AIM OF THE EXERCISE: Could you please retype all of the data below exactly?

DATA PROVIDED:

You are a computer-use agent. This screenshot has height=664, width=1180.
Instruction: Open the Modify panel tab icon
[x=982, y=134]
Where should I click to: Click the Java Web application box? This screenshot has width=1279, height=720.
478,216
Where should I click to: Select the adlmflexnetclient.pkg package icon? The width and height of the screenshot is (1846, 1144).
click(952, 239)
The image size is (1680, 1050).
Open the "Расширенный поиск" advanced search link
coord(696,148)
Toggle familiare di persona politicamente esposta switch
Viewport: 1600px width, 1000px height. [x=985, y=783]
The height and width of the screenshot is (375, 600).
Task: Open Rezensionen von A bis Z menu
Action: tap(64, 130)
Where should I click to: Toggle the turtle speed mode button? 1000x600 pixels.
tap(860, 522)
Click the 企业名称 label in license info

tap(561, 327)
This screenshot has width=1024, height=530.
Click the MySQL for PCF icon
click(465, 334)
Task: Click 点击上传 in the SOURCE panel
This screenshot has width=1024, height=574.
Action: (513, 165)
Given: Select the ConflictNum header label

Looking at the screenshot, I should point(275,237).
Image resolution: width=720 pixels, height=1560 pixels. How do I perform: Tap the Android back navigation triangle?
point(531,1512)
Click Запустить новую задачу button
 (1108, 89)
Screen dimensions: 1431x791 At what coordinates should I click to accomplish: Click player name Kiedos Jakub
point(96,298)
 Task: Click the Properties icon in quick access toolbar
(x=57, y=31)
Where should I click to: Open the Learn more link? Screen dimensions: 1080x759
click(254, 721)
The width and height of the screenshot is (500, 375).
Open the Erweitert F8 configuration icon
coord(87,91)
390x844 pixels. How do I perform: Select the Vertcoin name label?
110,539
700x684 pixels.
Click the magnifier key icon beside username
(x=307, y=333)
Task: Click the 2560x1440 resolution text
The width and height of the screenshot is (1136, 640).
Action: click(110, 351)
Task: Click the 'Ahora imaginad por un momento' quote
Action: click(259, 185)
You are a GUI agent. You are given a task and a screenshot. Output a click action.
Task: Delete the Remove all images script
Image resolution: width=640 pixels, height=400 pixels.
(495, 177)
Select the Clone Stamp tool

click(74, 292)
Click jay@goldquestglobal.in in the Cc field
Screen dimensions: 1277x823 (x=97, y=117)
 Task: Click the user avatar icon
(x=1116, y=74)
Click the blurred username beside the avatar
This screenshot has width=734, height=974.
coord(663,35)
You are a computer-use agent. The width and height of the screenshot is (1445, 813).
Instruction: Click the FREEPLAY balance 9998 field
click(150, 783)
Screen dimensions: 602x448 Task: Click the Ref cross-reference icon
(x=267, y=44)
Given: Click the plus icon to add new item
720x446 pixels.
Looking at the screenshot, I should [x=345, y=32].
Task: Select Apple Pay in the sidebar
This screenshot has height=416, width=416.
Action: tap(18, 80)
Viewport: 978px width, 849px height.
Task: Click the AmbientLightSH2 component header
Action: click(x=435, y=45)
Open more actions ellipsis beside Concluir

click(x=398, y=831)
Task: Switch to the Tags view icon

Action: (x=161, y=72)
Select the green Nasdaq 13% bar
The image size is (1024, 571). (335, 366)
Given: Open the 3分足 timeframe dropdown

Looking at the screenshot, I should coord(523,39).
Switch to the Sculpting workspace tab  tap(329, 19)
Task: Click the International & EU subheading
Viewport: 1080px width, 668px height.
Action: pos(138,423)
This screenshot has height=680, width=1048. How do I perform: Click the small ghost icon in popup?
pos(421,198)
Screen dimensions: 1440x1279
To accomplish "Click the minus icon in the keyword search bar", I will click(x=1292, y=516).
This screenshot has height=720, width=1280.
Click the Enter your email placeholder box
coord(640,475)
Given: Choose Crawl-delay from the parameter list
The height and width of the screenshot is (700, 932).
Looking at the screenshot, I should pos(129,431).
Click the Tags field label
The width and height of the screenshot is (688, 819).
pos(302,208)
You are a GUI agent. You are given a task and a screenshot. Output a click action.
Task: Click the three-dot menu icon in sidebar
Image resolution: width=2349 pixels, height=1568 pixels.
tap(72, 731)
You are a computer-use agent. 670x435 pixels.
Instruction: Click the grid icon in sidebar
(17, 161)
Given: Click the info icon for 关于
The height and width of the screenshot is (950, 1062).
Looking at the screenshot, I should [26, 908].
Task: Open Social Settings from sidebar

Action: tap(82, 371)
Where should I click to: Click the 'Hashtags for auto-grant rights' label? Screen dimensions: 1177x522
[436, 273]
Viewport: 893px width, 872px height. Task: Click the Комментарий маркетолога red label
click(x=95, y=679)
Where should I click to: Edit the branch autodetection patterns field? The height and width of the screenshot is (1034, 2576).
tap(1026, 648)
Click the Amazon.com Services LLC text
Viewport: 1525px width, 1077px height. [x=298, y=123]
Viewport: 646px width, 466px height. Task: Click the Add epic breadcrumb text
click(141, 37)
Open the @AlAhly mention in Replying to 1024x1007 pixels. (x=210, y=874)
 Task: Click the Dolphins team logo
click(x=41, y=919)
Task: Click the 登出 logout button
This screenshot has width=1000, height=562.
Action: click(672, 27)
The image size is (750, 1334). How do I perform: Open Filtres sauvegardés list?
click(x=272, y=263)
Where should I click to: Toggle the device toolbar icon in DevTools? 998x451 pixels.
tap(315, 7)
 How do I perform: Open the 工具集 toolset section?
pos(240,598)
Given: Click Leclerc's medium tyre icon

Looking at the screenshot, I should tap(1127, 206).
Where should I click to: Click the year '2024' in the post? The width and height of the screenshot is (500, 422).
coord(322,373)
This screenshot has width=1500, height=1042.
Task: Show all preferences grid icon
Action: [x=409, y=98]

TASK RESPONSE:
You are a computer-use agent. This screenshot has height=664, width=1180.
Instruction: Open the Modify panel tab icon
[x=982, y=134]
Where should I click to: Click the Java Web application box? This screenshot has width=1279, height=720.
478,216
Where should I click to: Select the adlmflexnetclient.pkg package icon? The width and height of the screenshot is (1846, 1144).
click(952, 239)
The image size is (1680, 1050).
Open the "Расширенный поиск" advanced search link
coord(696,148)
Toggle familiare di persona politicamente esposta switch
Viewport: 1600px width, 1000px height. [x=985, y=783]
The height and width of the screenshot is (375, 600).
Task: Open Rezensionen von A bis Z menu
Action: tap(64, 130)
Where should I click to: Toggle the turtle speed mode button? 1000x600 pixels.
tap(860, 522)
Click the 企业名称 label in license info

tap(561, 327)
This screenshot has width=1024, height=530.
Click the MySQL for PCF icon
click(465, 334)
Task: Click 点击上传 in the SOURCE panel
This screenshot has width=1024, height=574.
Action: (513, 165)
Given: Select the ConflictNum header label

Looking at the screenshot, I should point(275,237).
Image resolution: width=720 pixels, height=1560 pixels. How do I perform: Tap the Android back navigation triangle?
point(531,1512)
Click Запустить новую задачу button
 (1108, 89)
Screen dimensions: 1431x791 At what coordinates should I click to accomplish: Click player name Kiedos Jakub
point(96,298)
 Task: Click the Properties icon in quick access toolbar
(x=57, y=31)
Where should I click to: Open the Learn more link? Screen dimensions: 1080x759
click(254, 721)
The width and height of the screenshot is (500, 375).
Open the Erweitert F8 configuration icon
coord(87,91)
390x844 pixels. How do I perform: Select the Vertcoin name label?
110,539
700x684 pixels.
Click the magnifier key icon beside username
(x=307, y=333)
Task: Click the 2560x1440 resolution text
The width and height of the screenshot is (1136, 640).
Action: click(110, 351)
Task: Click the 'Ahora imaginad por un momento' quote
Action: click(259, 185)
You are a GUI agent. You are given a task and a screenshot. Output a click action.
Task: Delete the Remove all images script
Image resolution: width=640 pixels, height=400 pixels.
(495, 177)
Select the Clone Stamp tool

click(74, 292)
Click jay@goldquestglobal.in in the Cc field
Screen dimensions: 1277x823 (x=97, y=117)
 Task: Click the user avatar icon
(x=1116, y=74)
Click the blurred username beside the avatar
This screenshot has width=734, height=974.
coord(663,35)
You are a computer-use agent. The width and height of the screenshot is (1445, 813).
Instruction: Click the FREEPLAY balance 9998 field
click(150, 783)
Screen dimensions: 602x448 Task: Click the Ref cross-reference icon
(x=267, y=44)
Given: Click the plus icon to add new item
720x446 pixels.
Looking at the screenshot, I should [x=345, y=32].
Task: Select Apple Pay in the sidebar
This screenshot has height=416, width=416.
Action: tap(18, 80)
Viewport: 978px width, 849px height.
Task: Click the AmbientLightSH2 component header
Action: click(x=435, y=45)
Open more actions ellipsis beside Concluir

click(x=398, y=831)
Task: Switch to the Tags view icon

Action: (x=161, y=72)
Select the green Nasdaq 13% bar
The image size is (1024, 571). (335, 366)
Given: Open the 3分足 timeframe dropdown

Looking at the screenshot, I should coord(523,39).
Switch to the Sculpting workspace tab  tap(329, 19)
Task: Click the International & EU subheading
Viewport: 1080px width, 668px height.
Action: pos(138,423)
This screenshot has height=680, width=1048. How do I perform: Click the small ghost icon in popup?
pos(421,198)
Screen dimensions: 1440x1279
To accomplish "Click the minus icon in the keyword search bar", I will click(x=1292, y=516).
This screenshot has height=720, width=1280.
Click the Enter your email placeholder box
coord(640,475)
Given: Choose Crawl-delay from the parameter list
The height and width of the screenshot is (700, 932).
Looking at the screenshot, I should pos(129,431).
Click the Tags field label
The width and height of the screenshot is (688, 819).
pos(302,208)
You are a GUI agent. You are given a task and a screenshot. Output a click action.
Task: Click the three-dot menu icon in sidebar
Image resolution: width=2349 pixels, height=1568 pixels.
tap(72, 731)
You are a computer-use agent. 670x435 pixels.
Instruction: Click the grid icon in sidebar
(17, 161)
Given: Click the info icon for 关于
The height and width of the screenshot is (950, 1062).
Looking at the screenshot, I should [26, 908].
Task: Open Social Settings from sidebar

Action: tap(82, 371)
Where should I click to: Click the 'Hashtags for auto-grant rights' label? Screen dimensions: 1177x522
[436, 273]
Viewport: 893px width, 872px height. Task: Click the Комментарий маркетолога red label
click(x=95, y=679)
Where should I click to: Edit the branch autodetection patterns field? The height and width of the screenshot is (1034, 2576).
tap(1026, 648)
Click the Amazon.com Services LLC text
Viewport: 1525px width, 1077px height. [x=298, y=123]
Viewport: 646px width, 466px height. Task: Click the Add epic breadcrumb text
click(141, 37)
Open the @AlAhly mention in Replying to 1024x1007 pixels. (x=210, y=874)
 Task: Click the Dolphins team logo
click(x=41, y=919)
Task: Click the 登出 logout button
This screenshot has width=1000, height=562.
Action: click(672, 27)
The image size is (750, 1334). How do I perform: Open Filtres sauvegardés list?
click(x=272, y=263)
Where should I click to: Toggle the device toolbar icon in DevTools? 998x451 pixels.
tap(315, 7)
 How do I perform: Open the 工具集 toolset section?
pos(240,598)
Given: Click Leclerc's medium tyre icon

Looking at the screenshot, I should tap(1127, 206).
Where should I click to: Click the year '2024' in the post? The width and height of the screenshot is (500, 422).
coord(322,373)
This screenshot has width=1500, height=1042.
Task: Show all preferences grid icon
Action: [x=409, y=98]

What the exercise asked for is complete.